Light-quality Treatments and Growth Conditions
Light-quality experiments were conducted at the Plant Tissue Culture Laboratory at Jingdezhen University. Six composite LED light treatments, R (pure red), 4R1B (red: blue = 4:1), 3R1B (red: blue = 3:1), 2R4B (red: blue = 2:4), B (pure blue) and W (white) were used in this study. The LED light peaks are as follows: red 630–660 nm, blue 465–470 nm, and white 380–760nm. Light sources were purchased from Shenzhen Lingyun Technology Co., Ltd. Each shelf of the tissue culture rack utilized the same light intensity (PPFD of 400 ± 50 µmol·m-2·s-1) with different number of lamps, and the different shelves were separated by thick sheets of paper. S. rubrotinctum plantlets used as explants were incubated on Murashige and Skoog (MS) solid media supplemented with 0.5 mg·L-1 1-naphthaleneacetic acid (NAA) under the six LED light treatments. The removed tops of the tissue-culture-generated samples in each treatment included three replications with ten culture flasks per replicate, and each culture flask contained one explant. The environment had a relative humidity of 80 ± 5%, a photoperiod of 16 h light/8 h darkness, and daytime/nighttime temperatures of 25 ± 2/15 ± 2°C.

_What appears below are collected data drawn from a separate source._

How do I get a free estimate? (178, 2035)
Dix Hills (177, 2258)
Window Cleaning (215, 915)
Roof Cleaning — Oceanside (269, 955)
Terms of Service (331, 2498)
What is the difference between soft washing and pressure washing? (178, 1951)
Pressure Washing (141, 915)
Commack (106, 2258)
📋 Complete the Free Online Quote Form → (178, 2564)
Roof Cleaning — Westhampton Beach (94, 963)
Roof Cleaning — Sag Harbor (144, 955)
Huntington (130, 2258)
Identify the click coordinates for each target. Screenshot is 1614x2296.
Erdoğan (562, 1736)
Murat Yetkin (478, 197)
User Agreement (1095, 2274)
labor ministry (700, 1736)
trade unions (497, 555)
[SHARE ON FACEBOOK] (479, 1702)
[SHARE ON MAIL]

Determination of Morphological Characteristics
After 90 days of cultivation, ten tissue-culture-generated S. rubrotinctum plantlets were randomly selected from each treatment and subjected to a morphological characterization. The roots of the S. rubrotinctum tissue-culture-generated plantlets were carefully washed with deionized water to remove any adhering media. The shoots and roots were subsequently blotted dry and weighed separately with an electronic balance to determine their fresh weight (FW). Plantlet height, crown width, and stem diameter were measured with Vernier calipers, and the total number of leaves per plantlet was determined. The leaf length, leaf width, leaf thickness and leaf area were measured with a YMJ-C smart leaf area meter (Tuopu Instrument, China), and the root parameters of the total root length, root surface area, average diameter and root volume were analyzed via WinRHIZO 2015 (Regent Instruments, Canada).
Pigment Content Measurements and Leaf Colour Analysis
Five tissue-culture-generated plantlets were randomly selected from each light-quality treatment, and five leaves were randomly selected from each plantlet to determine the pigment levels and chromaticity of the leaves. The photosynthetic pigments (Chl a, Chl b, total Chl and carotenoids) were extracted from fresh leaves (0.1 g) with acetone according to the method of El-Saadony et al. (2021). To determine the anthocyanin concentrations in the leaves, fresh leaves were extracted in 1 mL of acidic (1% HCl) methanol and the optical density was measured at 530 nm (OD530) and 657 nm (OD657) for each sample. Anthocyanin contents were calculated according to Yao et al. (2017). The levels of Chl a, Chl b, total Chl, and carotenoids were calculated according to Fadeel (1962), the formulas in which are as follows:
Chl a content (mg·g-1) = (9.78 × A662–0.99A644)V/(W × 1000);
Chl b content (mg·g-1) = (21.4 × A644–4.65 × A662)V/(W × 1000);
Total Chl content (mg·g-1) = Chl a content + Chl b content;
Carotenoid content (mg·g-1) = (4.69 × A440–total Chl content × 0.268)V/(W × 1000);
Anthocyanin content (mg·g-1) = (A530–0.25A 657)V/(W × 1000).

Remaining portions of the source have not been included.